I thought the packet size (MTU) defaulted to 1500, or 9kB (jumbo frames).
I just tried benchmarking my home network. All my pc is connected to a gigabit ethernet router. Gigabit ethernet is really a lot fast.
Using pcattcp -t -l 131072 -f M MyPC, I can get about 108-109 MB/s which is about 864-872 Mbps. For file transfer from PC1-PC2, i can get about 38MB/s.
Yep. I have achieved over 100MB/s sustained writing from RAM to RAM over gigabit ethernet, and this includes any SAMBA overhead.
I have never used pcattcp, but I do use iperf and it confirms that I am getting the full speeds once should expect from gigabit ethernet, even on cheap shitty Realtek chips.
My guess is that something else fails in this test.
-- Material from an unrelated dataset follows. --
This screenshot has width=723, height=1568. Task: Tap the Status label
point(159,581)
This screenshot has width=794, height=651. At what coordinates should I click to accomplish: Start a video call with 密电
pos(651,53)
Maybe old wires not good for gigabit, or a shitty switch or something.
I ran the test again, I had to use two console windows:
In the first window pcattcp.exe -r
In the second window pcattcp -t -f M localhost
results
TCP Transmit Test
Transmit : TCPv4 0.0.0.0 -> 127.0.0.1:5001
Buffer Size : 8192; Alignment: 16384/0
TCP_NODELAY : DISABLED (0)
Connect : Connected to 127.0.0.1:5001
Send Mode : Send Pattern; Number of Buffers: 2048
Statistics : TCPv4 0.0.0.0 -> 127.0.0.1:5001
16777216 bytes in 0.033 real seconds = 483.56 MB/sec +++
numCalls: 2048; msec/call: 0.017; calls/sec: 61895.551
So, ten years later, we go from 90 MB/sec to 484 MB/sec in loopback ethernet testing. Real world throughput from machine to machine these days in 2015 is about 120 MB/sec max.